Tuesday, January 03, 2012

Stilton wars

"A row over the ownership of the name of Stilton cheese could end in court," reports BBC News.
As the website goes on to explain, Stilton is made in a handful of dairies in Leicestershire, Nottinghamshire and Derbyshire. And since 1996 the cheese has enjoyed Protected Designation of Origin from the European Union,  so it cannot be made anywhere else.

Which is odd, because the village of Stilton is in none of those counties. It was originally in Huntingdonshire and is now in Cambridgeshire as the smaller county has been abolished.

The conventional wisdom is that the cheese became famous and gained its name in the 18th century because it was sold at the inn in Stilton, which was on the Great North Road (now the A1).
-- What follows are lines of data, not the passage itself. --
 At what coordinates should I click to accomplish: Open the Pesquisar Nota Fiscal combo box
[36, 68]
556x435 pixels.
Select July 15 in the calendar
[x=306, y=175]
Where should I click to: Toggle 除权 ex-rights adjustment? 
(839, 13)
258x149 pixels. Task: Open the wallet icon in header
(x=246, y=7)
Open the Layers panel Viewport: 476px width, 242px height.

But, says the BBC report, campaigners in Stilton say there is a long history of cheese making in the village, so they should be entitled to use the name too.

You can find more about this on page 8 of the October 2009 Stilton Community Association Newsletter.

It is interesting that they have turned up a reference to the 'famous' Stilton cheese being made in the village. But in those days cheese was being made in every village in England. Whether what was produced in Stilton in the 18th century had much to do with what we know as Stilton today must be doubtful.

And if Stilton did used to come from Stilton, how did the name come to be attached to cheese made 30 miles away?